Formed in 1982 by young men from the Tremé - Tremé, a neighborhood in the city of New Orleans - who'd played together in high school, The Rebirth Brass Band built their fame via recordings, tours, and famous alums who bridge generations and genres.
After The Dirty Dozen Brass Band, the Rebirth Brass Band is perhaps the best contemporary New Orleans ensemble working in vintage marching band style. The group formed in the early '80s while they were still in school. In the latter half of the decade, the band gained of the critics and the public alike. Since the late '80s, The Rebirth Brass Band has cut albums for Rounder and Arhoolie, utilizing multiple trombone/trumpet/tuba instrumentation. They also play booming uptempo tunes, spirituals, rags, marching numbers, and originals, doing them all with a traditional feel and contemporary sensibility.
Originally co-founded by Phil Frazier (tuba/sousaphone), his brother Keith (bass drum), and Kermit Ruffins (trumpet), the band's lineup expands or contracts according to the needs of each recording.
Rebirth of New Orleans' lineup is made up of Derrick Tabb on snare, Byron Bernard and Vincent Broussard on sax, Stafford Agee and Corey Henry on trombone, Glen Andrews and Derrick Shezbie on trumpet, plus the founding Frazier brothers.
Composer David Bartholomew and guest vocalist Lionel Delpit appear in the credits. Guest rappers, vocalists, and percussionists have appeared whenever the material dictates, but hybridized arrangements of Dixieland swing, uptempo rags, gospel, and Mardi Gras tunes are easily handled by the group's core.
Heavy on original compositions--Stafford Agee's "Dilemma" and Glen Andrews' "AP Touro" are particular standouts--the 11 tracks on Rebirth of New Orleans fuse the dancefloor intensity of jump blues to the cerebral virtuosity of bebop with the cool discipline of a military drum corps.
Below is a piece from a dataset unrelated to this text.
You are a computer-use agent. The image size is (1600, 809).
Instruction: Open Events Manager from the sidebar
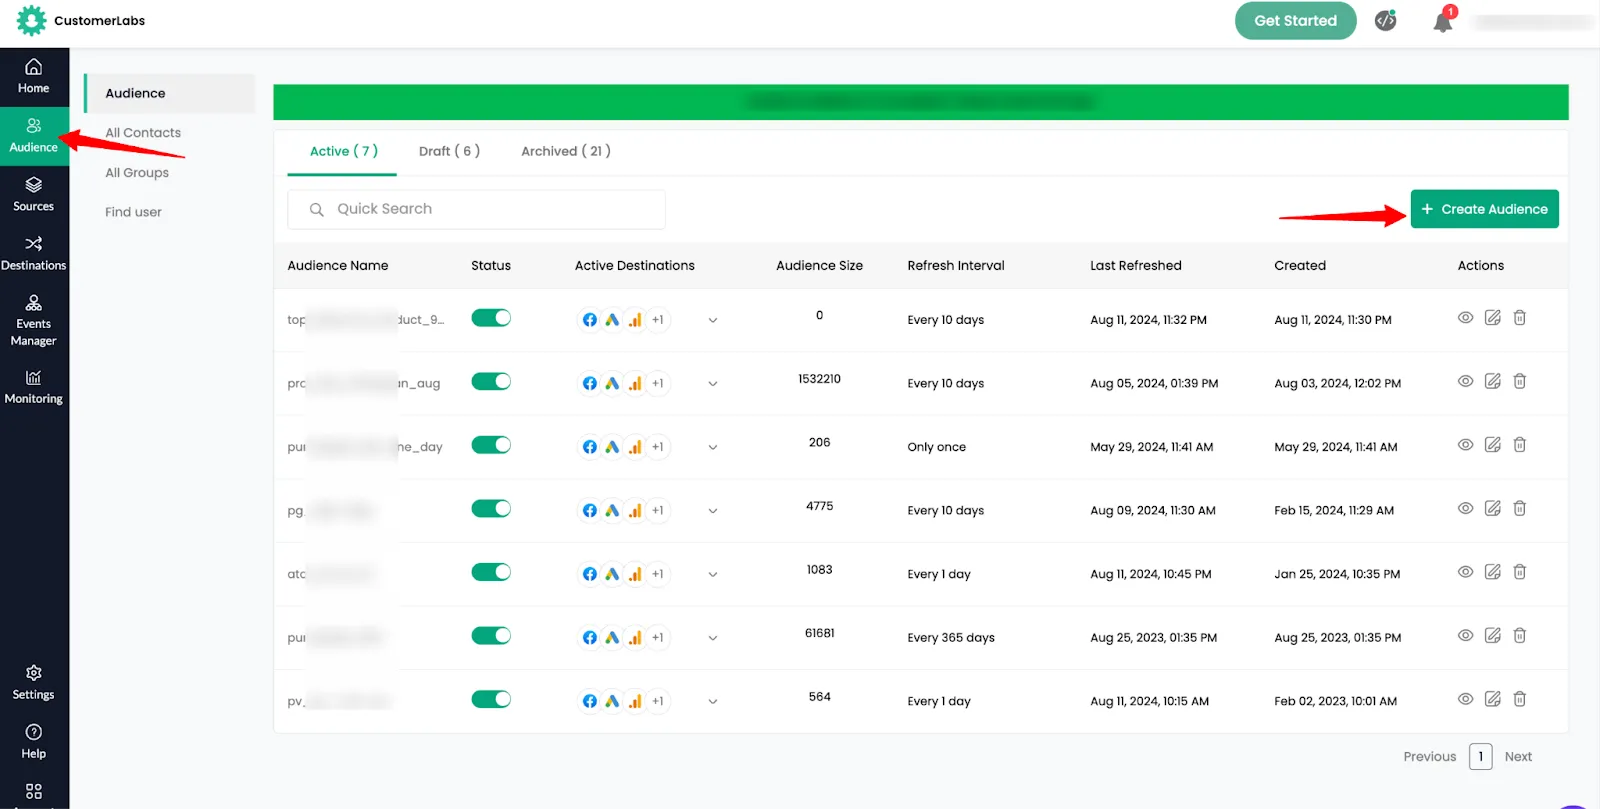pyautogui.click(x=34, y=320)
Long respected for their ability to fall out of a deep funk pocket and into a controlled moment of harmolodic freedom (and back) like a kid demonstrating difficult yo-yo tricks, "Rebirth" proves that serious jazz chops don't have to kill an exuberant street party vibe.
There are no rap or pop-soul covers like the ones that graced "Hot Venom" or "We Come to Party", but neither does "Rebirth" try to recreate anything resembling a "vintage" New Orleans sound.
The Dixieland lilt of album opener "Exactly like You" lets a militaristic snare solo introduce the best tune Louis Armstrong never recorded. But this hat tip to cabaret sophistication is quickly abandoned for a range of uptempo instrumentals, ensemble chants and playful shoutouts geared toward crowd participation.
Tracks like "The Dilemma", "Why Your Feet Hurt", and "What Goes Around" offer brief confessions or sly taunts that reveal the band's collective personality in concise bursts of information.
As an index of new directions and new vitality within Rebirth (and the evolving category of "tuba-funk"), Rebirth of New Orleans is a rousing triumph.